# [Records for this task]
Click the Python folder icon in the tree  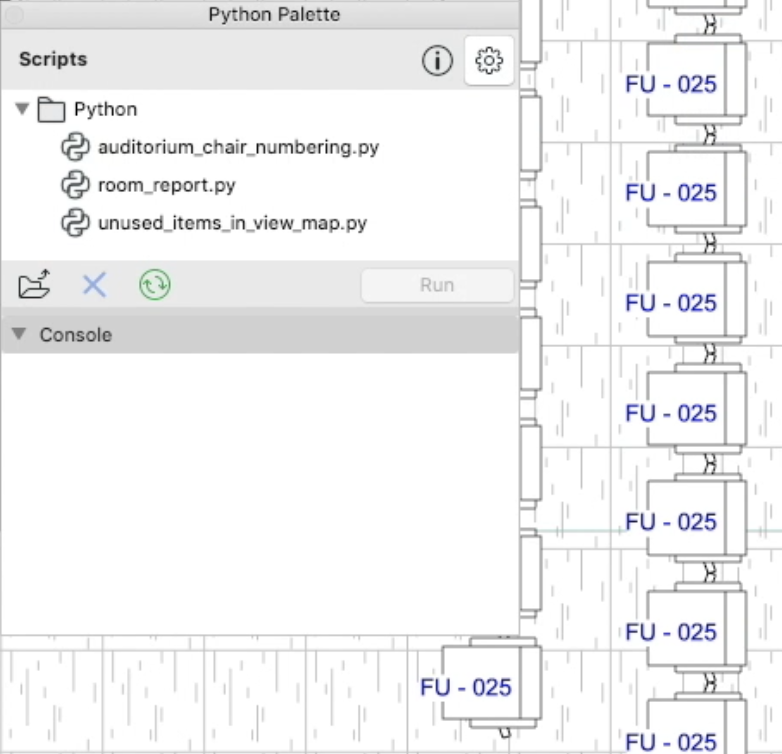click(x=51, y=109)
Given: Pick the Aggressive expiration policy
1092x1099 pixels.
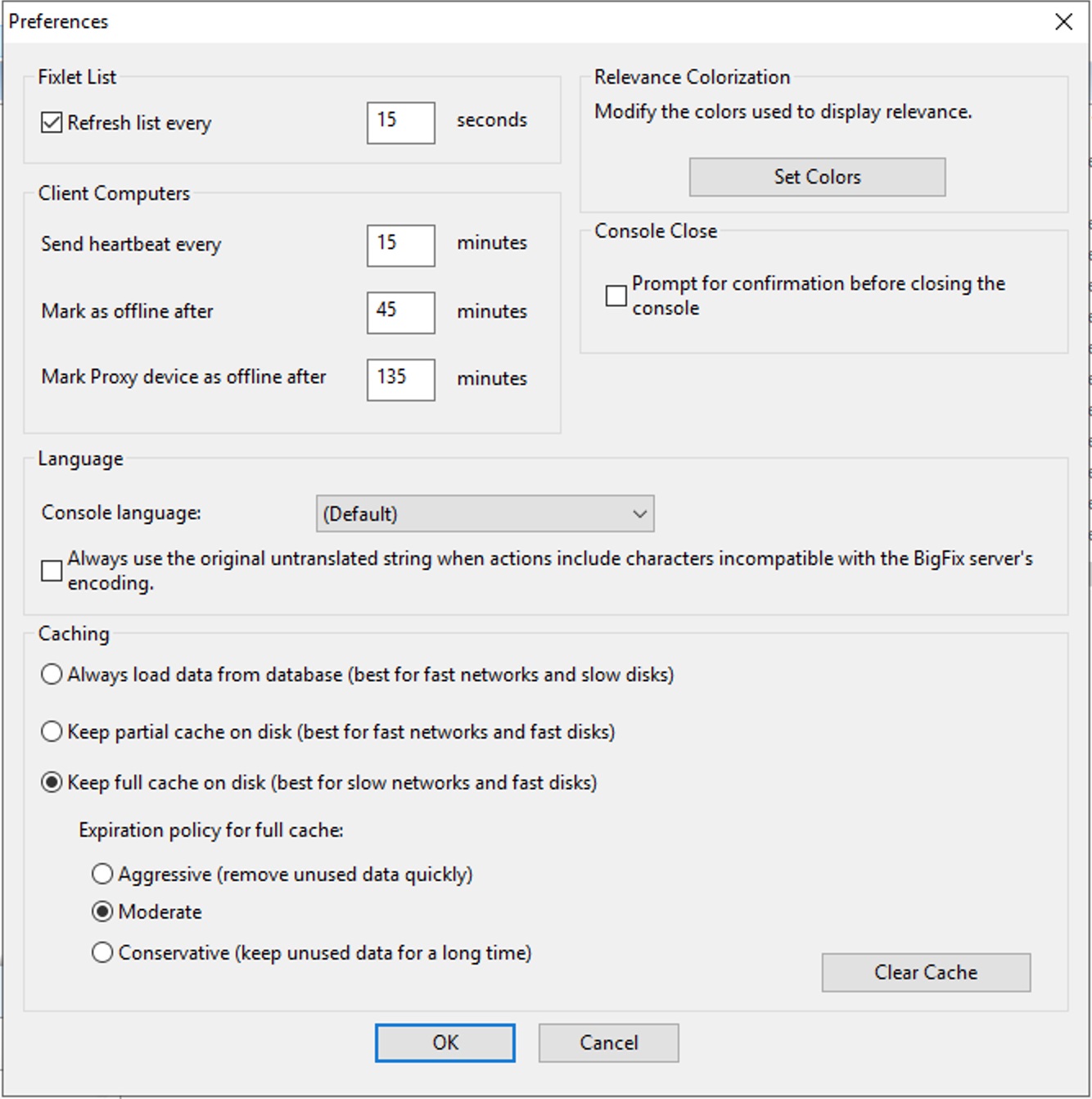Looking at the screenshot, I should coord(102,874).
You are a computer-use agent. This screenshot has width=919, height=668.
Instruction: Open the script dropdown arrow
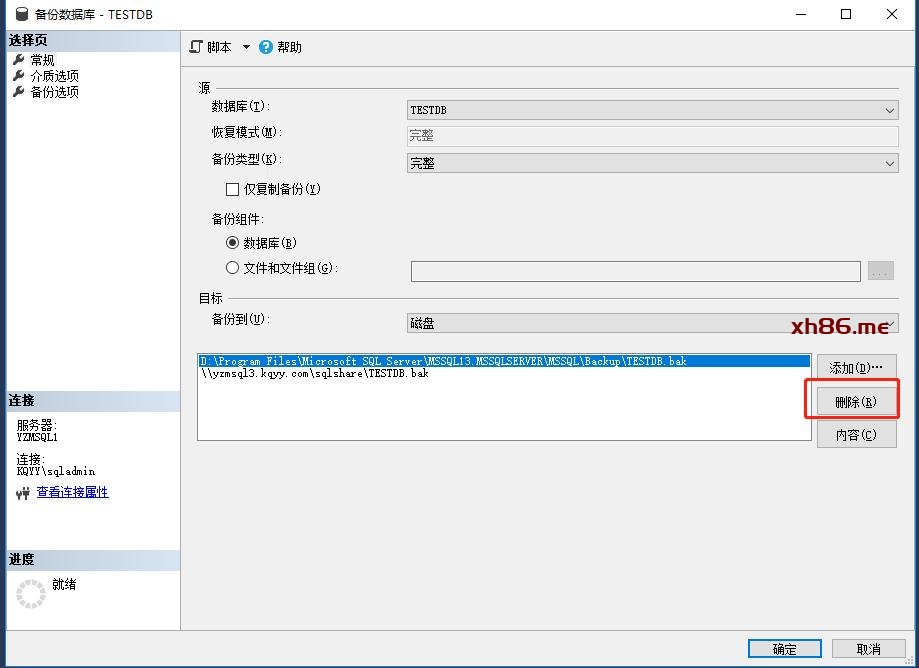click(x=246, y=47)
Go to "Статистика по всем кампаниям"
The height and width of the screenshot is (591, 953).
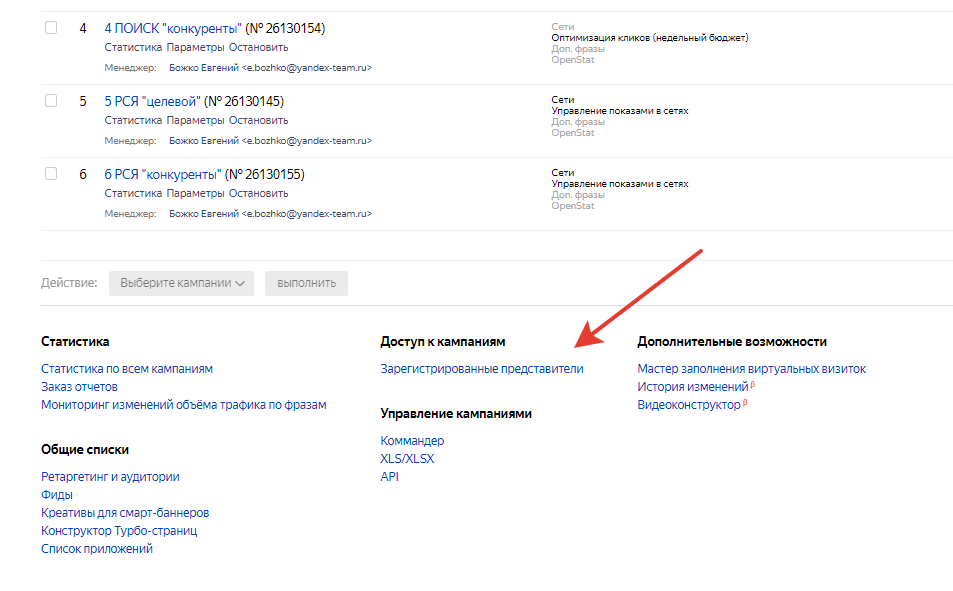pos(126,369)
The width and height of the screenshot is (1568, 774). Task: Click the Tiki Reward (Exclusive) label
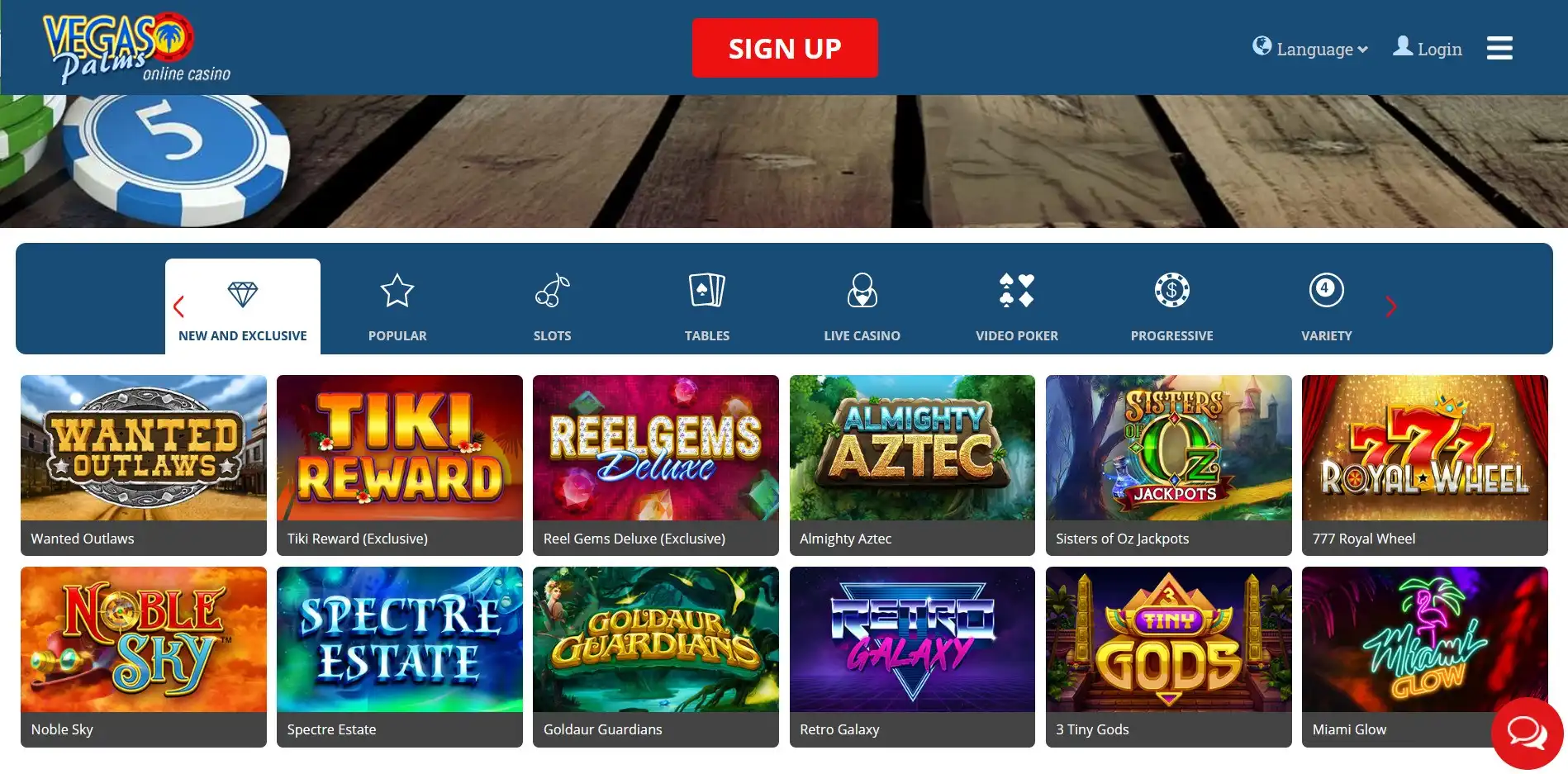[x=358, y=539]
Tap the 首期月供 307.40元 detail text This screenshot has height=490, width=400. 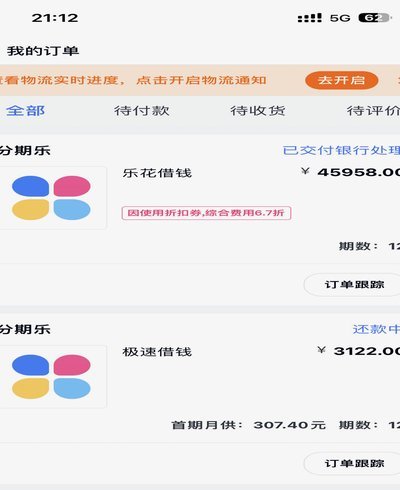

==

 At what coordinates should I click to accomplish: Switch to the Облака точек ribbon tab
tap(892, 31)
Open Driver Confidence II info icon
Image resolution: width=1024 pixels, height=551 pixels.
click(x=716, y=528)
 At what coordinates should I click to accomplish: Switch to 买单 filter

# [Task item]
Using the data above, retype exactly the lines from the line with "You are a computer-use" to the line with "Tap the 首期月供", inclusive. No pictures and nothing else.

# [Your solution]
You are a computer-use agent. This screenshot has width=919, height=668.
Instruction: Open the script dropdown arrow
click(x=246, y=47)
Go to "Статистика по всем кампаниям"
The height and width of the screenshot is (591, 953).
pos(126,369)
The width and height of the screenshot is (1568, 774). Task: Click the Tiki Reward (Exclusive) label
[x=358, y=539]
Tap the 首期月供 307.40元 detail text This screenshot has height=490, width=400. 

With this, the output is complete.